WHAT THE TASK ASKS: Transcribe the portion of the broomrape post below, beginning at the words "So, is it true" and stopping after "control non-photosynthetic functions.".

GIVEN TEXT:

-=-=-=-=-

Thursday, June 24, 2010

Vampire Plants?

Common Broomrape, Orobranche minor

Broomrapes (Genus: Orobranche, Family Orobanchaceae) are holoparasitic plants that depend wholly on their hosts for nutrition (Young et al., 1999 Annals of the Missouri Botanical Garden 86 pp. 876–893). Agriculturally they are a major pest of fava bean, chickpea, lentil, tomato, potato, tobacco and sunflower, to name but a few, in East Africa, the Mediterranean region and the Middle East (Takeuchi et al., 1998 Phytochemistry 49 pp. 1967-1973).

They lack chlorophyll and germinate in response to stimulants present in the root exudates of the host plant (Joel et al., Physiologia Plantarum 120 pp. 328 - 337). The fact that broomrapes are totally dependent on their hosts for water, nutrients and reduced carbon, and the fact that they have lost photsynthetic function, indicates eerie parallels with the sun-hating vampire of Stoker's Dracula.

So, is it true that the broomrapes need no light? It has been shown that the photosynthetic genes have been eliminated from broomrape plastid genomes, meaning these plastids can never develop to mature chloroplasts and the plants can never photosynthesise (dePamphilis and Palmer, 1990 Nature 348 pp. 337–339). However, Kobayashi et al. (2005, Plant Physiology and Biochemistry 43 pp. 499-502) showed that a homologue of a cryptochrome gene (OmCRY1) in Common Broomrape (Orobranche minor) was expressed in higher amounts in plants grown in the dark than in the plants grown under natural daylight. Cryptochrome are blue-light photoreceptors that regulate factors such as the circadian clock in higher plants. This work shows that, although they are non-photosynthetic, broomrapes still use light to control non-photosynthetic functions.

-=-=-=-=-

SOURCE DATA:
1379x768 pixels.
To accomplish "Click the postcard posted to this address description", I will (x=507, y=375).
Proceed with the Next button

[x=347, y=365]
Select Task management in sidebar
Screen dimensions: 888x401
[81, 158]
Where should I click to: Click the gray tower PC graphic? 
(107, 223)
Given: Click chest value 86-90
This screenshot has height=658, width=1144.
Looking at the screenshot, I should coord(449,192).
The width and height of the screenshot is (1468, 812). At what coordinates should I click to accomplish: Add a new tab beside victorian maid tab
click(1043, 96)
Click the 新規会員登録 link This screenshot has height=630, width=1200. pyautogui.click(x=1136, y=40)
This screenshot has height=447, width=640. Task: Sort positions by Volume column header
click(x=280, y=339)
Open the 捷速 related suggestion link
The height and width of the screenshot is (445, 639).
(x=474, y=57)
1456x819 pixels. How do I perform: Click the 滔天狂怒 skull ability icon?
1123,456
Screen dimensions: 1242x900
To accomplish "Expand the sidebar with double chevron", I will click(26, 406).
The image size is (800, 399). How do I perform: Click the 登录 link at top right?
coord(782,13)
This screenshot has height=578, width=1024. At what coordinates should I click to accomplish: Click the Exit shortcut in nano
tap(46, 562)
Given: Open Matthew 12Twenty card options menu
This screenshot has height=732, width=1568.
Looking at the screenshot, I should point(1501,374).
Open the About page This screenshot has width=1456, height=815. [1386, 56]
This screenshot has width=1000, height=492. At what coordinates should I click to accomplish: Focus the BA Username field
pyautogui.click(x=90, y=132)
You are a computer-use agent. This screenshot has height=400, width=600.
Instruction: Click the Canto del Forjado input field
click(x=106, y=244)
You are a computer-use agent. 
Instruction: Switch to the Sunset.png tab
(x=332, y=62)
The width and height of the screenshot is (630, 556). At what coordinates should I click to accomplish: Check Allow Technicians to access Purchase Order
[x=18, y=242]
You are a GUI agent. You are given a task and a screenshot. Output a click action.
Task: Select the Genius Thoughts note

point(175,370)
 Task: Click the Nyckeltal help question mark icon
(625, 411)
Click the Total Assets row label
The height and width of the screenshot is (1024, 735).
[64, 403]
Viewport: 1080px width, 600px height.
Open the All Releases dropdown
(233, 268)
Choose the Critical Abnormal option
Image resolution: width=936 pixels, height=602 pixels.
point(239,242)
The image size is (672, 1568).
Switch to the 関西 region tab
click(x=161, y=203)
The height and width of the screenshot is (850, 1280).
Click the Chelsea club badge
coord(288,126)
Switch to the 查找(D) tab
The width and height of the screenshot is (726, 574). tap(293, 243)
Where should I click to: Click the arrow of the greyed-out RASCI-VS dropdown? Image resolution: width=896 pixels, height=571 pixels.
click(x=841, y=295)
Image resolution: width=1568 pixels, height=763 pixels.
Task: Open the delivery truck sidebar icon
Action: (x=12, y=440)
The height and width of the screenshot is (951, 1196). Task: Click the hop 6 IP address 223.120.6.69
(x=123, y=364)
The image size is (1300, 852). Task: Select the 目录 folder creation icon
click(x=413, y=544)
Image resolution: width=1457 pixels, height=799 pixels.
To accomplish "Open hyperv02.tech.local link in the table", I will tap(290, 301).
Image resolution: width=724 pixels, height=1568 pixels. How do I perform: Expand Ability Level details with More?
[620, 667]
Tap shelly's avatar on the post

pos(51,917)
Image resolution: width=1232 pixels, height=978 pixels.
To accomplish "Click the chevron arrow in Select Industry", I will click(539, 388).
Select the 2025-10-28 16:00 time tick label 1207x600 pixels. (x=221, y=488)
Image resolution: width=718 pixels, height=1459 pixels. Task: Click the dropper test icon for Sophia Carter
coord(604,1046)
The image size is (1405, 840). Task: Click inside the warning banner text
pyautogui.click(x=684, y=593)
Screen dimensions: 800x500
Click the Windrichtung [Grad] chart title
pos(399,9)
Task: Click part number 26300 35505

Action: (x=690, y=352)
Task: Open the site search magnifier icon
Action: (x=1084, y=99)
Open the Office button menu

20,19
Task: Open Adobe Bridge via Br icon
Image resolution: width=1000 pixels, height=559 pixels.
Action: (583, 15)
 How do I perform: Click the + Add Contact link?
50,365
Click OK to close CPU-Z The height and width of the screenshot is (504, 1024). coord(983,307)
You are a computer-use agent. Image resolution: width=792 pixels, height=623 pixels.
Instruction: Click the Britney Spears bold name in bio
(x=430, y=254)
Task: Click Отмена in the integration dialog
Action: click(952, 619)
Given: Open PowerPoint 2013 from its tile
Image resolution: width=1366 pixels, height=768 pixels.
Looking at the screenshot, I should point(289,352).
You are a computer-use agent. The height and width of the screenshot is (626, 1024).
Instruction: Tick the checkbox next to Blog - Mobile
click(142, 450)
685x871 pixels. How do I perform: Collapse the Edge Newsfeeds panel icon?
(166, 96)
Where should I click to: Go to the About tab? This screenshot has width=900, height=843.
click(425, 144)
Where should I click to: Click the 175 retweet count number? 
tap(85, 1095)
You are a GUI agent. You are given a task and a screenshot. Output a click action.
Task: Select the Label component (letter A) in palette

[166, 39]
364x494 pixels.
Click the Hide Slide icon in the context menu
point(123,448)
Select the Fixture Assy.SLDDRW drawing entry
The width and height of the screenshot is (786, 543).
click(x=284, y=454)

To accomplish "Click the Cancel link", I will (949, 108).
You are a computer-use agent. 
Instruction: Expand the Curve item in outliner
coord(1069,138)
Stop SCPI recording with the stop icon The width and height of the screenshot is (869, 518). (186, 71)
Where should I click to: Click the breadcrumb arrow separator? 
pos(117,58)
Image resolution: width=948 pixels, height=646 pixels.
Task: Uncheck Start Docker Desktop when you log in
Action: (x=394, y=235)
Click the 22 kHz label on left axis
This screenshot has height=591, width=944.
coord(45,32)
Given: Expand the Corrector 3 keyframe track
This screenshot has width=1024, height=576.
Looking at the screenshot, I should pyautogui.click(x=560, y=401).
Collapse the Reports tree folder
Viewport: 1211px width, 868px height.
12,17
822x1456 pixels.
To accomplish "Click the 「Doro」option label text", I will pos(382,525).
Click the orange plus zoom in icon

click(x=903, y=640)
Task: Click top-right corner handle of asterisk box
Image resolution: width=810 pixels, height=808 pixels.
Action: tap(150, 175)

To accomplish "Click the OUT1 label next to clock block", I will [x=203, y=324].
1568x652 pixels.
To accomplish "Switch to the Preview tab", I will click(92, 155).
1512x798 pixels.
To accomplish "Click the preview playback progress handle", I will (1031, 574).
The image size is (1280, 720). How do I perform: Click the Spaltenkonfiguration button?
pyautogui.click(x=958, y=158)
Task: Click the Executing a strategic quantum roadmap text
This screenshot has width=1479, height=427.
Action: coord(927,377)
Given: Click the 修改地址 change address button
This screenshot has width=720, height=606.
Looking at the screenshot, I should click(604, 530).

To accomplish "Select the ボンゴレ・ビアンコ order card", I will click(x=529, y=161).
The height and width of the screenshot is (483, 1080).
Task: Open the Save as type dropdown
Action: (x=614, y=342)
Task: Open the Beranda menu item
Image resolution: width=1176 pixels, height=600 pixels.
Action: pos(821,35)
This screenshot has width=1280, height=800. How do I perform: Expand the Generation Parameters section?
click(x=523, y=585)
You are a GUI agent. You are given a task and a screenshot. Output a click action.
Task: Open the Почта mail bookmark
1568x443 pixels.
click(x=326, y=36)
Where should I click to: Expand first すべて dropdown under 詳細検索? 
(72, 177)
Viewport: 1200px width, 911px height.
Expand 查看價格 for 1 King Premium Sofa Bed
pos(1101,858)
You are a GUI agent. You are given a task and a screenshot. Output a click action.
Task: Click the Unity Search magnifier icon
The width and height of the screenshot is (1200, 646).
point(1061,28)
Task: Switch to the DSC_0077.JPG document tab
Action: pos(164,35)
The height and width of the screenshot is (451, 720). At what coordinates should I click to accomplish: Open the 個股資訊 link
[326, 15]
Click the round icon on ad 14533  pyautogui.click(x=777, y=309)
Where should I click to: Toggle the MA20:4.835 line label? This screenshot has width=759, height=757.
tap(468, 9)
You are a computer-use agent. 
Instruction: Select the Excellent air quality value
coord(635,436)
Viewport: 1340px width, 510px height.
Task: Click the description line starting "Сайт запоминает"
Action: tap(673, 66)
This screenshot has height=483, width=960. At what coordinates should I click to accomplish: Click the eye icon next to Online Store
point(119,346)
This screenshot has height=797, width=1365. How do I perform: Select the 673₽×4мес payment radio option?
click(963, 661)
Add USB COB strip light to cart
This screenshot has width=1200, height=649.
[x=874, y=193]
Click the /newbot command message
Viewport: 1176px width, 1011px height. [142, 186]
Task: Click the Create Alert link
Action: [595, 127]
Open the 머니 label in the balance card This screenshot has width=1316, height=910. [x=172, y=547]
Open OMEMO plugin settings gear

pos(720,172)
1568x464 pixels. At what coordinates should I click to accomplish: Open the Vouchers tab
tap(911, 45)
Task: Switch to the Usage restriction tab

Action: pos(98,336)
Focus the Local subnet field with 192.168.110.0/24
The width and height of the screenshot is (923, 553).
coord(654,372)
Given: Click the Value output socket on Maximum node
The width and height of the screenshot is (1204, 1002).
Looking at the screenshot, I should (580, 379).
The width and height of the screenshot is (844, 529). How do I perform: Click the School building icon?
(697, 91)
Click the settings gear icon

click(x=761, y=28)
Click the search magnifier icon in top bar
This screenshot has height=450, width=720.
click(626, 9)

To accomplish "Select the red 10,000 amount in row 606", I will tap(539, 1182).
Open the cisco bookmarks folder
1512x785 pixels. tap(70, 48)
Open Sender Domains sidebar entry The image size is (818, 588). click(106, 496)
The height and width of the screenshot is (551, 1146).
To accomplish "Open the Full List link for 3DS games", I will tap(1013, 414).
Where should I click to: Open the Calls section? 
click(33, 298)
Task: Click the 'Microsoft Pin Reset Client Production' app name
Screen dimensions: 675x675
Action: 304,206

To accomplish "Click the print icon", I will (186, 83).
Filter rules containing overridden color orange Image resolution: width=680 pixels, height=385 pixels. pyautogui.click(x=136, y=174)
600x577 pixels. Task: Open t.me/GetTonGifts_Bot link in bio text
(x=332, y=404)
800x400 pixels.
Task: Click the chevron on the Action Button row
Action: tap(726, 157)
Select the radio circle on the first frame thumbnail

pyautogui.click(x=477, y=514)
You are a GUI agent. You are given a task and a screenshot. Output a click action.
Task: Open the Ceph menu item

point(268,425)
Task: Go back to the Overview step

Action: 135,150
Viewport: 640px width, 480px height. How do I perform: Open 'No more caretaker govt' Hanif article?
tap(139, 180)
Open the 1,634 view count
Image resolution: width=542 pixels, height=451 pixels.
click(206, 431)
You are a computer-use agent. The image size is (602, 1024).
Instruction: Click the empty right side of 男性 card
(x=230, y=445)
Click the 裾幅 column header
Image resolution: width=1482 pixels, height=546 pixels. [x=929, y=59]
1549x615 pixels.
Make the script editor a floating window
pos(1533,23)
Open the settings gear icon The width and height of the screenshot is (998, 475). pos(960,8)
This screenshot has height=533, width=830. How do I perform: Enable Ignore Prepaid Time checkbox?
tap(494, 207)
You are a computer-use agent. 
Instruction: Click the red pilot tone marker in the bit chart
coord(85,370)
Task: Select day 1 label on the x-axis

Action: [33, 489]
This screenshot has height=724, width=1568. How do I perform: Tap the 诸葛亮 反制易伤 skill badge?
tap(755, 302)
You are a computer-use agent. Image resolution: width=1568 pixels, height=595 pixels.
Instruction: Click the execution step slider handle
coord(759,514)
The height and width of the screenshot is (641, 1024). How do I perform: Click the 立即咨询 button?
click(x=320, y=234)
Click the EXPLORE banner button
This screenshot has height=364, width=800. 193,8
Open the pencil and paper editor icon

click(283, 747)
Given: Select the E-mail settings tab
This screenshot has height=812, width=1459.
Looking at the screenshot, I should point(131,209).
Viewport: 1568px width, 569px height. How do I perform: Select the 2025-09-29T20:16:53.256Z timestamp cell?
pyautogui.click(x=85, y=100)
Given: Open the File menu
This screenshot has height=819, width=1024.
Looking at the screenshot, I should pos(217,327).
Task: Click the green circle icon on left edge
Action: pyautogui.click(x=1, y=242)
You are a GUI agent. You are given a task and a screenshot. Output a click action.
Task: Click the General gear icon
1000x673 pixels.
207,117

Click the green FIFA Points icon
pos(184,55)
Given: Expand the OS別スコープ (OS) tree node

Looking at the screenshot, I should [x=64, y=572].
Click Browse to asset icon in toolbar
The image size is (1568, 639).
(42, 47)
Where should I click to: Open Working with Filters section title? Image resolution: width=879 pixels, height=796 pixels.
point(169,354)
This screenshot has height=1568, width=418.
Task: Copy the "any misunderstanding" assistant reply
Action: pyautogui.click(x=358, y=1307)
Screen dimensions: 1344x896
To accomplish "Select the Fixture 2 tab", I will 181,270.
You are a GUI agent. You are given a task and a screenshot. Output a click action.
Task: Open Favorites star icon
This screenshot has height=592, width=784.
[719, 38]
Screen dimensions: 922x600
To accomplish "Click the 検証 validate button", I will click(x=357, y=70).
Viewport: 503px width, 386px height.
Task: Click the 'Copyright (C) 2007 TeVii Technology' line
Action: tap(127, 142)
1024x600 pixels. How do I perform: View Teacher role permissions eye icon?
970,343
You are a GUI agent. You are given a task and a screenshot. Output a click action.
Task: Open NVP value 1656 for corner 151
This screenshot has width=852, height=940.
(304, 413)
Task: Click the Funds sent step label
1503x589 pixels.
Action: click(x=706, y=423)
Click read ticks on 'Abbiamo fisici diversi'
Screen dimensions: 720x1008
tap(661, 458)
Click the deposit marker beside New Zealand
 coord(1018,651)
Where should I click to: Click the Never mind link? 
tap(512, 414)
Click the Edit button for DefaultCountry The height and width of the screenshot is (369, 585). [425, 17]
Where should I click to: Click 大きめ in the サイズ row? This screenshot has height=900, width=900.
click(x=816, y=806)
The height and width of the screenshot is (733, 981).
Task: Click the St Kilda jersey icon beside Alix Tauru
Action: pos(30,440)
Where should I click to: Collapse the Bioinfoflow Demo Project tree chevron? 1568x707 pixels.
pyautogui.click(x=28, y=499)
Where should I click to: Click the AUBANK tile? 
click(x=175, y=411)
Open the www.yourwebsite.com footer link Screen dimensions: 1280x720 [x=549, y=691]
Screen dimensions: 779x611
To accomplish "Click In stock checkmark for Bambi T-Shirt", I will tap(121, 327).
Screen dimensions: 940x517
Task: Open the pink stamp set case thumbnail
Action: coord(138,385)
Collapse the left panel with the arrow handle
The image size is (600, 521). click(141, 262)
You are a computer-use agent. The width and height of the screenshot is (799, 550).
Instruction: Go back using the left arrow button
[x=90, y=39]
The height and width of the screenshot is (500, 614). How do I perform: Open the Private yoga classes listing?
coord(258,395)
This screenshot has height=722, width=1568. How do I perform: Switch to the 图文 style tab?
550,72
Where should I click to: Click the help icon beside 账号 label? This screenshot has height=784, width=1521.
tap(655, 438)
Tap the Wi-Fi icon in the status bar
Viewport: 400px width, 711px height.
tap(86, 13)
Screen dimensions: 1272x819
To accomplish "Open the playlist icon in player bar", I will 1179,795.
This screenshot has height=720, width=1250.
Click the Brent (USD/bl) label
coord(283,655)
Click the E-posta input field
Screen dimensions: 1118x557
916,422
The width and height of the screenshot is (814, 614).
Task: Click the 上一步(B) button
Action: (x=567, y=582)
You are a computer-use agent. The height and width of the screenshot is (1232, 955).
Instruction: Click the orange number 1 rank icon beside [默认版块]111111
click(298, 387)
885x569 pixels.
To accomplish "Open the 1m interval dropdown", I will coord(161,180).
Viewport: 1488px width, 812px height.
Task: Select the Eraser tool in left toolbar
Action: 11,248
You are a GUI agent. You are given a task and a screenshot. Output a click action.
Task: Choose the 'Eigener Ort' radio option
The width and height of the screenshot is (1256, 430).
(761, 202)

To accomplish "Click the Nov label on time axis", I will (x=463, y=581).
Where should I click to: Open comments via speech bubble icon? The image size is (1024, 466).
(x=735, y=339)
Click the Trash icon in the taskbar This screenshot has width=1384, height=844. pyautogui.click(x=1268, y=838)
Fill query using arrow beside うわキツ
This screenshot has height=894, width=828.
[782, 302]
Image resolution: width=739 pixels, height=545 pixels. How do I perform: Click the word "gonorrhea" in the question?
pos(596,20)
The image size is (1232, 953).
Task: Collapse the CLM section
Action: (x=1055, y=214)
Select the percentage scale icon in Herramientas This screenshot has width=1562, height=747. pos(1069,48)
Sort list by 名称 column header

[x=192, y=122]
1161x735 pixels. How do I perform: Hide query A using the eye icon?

-=-=-=-=-

TASK ANSWER:
So, is it true that the broomrapes need no light? It has been shown that the photosynthetic genes have been eliminated from broomrape plastid genomes, meaning these plastids can never develop to mature chloroplasts and the plants can never photosynthesise (dePamphilis and Palmer, 1990 Nature 348 pp. 337–339). However, Kobayashi et al. (2005, Plant Physiology and Biochemistry 43 pp. 499-502) showed that a homologue of a cryptochrome gene (OmCRY1) in Common Broomrape (Orobranche minor) was expressed in higher amounts in plants grown in the dark than in the plants grown under natural daylight. Cryptochrome are blue-light photoreceptors that regulate factors such as the circadian clock in higher plants. This work shows that, although they are non-photosynthetic, broomrapes still use light to control non-photosynthetic functions.